Supplied information:
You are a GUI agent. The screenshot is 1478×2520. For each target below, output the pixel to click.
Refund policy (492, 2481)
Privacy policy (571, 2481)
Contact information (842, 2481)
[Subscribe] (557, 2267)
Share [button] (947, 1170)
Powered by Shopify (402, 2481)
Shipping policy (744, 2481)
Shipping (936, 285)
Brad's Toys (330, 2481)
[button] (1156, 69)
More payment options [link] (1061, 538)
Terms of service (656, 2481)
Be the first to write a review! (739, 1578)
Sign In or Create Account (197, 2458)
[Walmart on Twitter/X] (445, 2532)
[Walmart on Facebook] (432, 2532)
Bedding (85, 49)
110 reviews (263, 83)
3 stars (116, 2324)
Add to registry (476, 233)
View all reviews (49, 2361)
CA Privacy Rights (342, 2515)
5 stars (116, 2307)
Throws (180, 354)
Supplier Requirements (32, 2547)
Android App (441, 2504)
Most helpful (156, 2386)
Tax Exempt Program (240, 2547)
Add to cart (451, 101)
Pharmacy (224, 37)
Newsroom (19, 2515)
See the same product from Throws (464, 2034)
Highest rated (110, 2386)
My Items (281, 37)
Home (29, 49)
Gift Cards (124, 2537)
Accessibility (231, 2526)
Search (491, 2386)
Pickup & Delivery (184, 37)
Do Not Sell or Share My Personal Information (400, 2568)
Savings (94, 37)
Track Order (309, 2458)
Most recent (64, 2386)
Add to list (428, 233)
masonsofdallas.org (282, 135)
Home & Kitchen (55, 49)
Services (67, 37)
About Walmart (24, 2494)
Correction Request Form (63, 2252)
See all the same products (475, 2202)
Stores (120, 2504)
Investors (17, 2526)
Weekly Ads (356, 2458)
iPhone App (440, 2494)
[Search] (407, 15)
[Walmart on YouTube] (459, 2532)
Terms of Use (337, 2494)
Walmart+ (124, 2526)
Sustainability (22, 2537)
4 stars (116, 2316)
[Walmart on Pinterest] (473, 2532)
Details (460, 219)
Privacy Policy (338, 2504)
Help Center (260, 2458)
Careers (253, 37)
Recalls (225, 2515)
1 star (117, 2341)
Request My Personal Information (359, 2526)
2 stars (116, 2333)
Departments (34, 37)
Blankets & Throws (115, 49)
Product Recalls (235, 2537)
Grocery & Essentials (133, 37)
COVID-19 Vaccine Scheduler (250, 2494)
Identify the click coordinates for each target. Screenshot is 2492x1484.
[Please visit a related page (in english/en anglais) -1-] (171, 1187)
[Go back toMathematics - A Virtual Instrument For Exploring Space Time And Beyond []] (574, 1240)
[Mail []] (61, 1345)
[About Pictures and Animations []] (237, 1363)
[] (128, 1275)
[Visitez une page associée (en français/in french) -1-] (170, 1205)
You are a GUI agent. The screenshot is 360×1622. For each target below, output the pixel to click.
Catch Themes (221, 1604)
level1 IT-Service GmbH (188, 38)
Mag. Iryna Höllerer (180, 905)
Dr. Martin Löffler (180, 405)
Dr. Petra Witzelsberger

To do:
In the data above, retype exactly and only the lines between the one holding "Pharmacy (224, 37)" and the one holding "COVID-19 Vaccine Scheduler (250, 2494)", inclusive.

Your solution:
Pharmacy (224, 37)
Newsroom (19, 2515)
See the same product from Throws (464, 2034)
Highest rated (110, 2386)
My Items (281, 37)
Home (29, 49)
Gift Cards (124, 2537)
Accessibility (231, 2526)
Search (491, 2386)
Pickup & Delivery (184, 37)
Do Not Sell or Share My Personal Information (400, 2568)
Savings (94, 37)
Track Order (309, 2458)
Most recent (64, 2386)
Add to list (428, 233)
masonsofdallas.org (282, 135)
Home & Kitchen (55, 49)
Services (67, 37)
About Walmart (24, 2494)
Correction Request Form (63, 2252)
See all the same products (475, 2202)
Stores (120, 2504)
Investors (17, 2526)
Weekly Ads (356, 2458)
iPhone App (440, 2494)
[Search] (407, 15)
[Walmart on YouTube] (459, 2532)
Terms of Use (337, 2494)
Walmart+ (124, 2526)
Sustainability (22, 2537)
4 stars (116, 2316)
[Walmart on Pinterest] (473, 2532)
Details (460, 219)
Privacy Policy (338, 2504)
Help Center (260, 2458)
Careers (253, 37)
Recalls (225, 2515)
1 star (117, 2341)
Request My Personal Information (359, 2526)
2 stars (116, 2333)
Departments (34, 37)
Blankets & Throws (115, 49)
Product Recalls (235, 2537)
Grocery & Essentials (133, 37)
COVID-19 Vaccine Scheduler (250, 2494)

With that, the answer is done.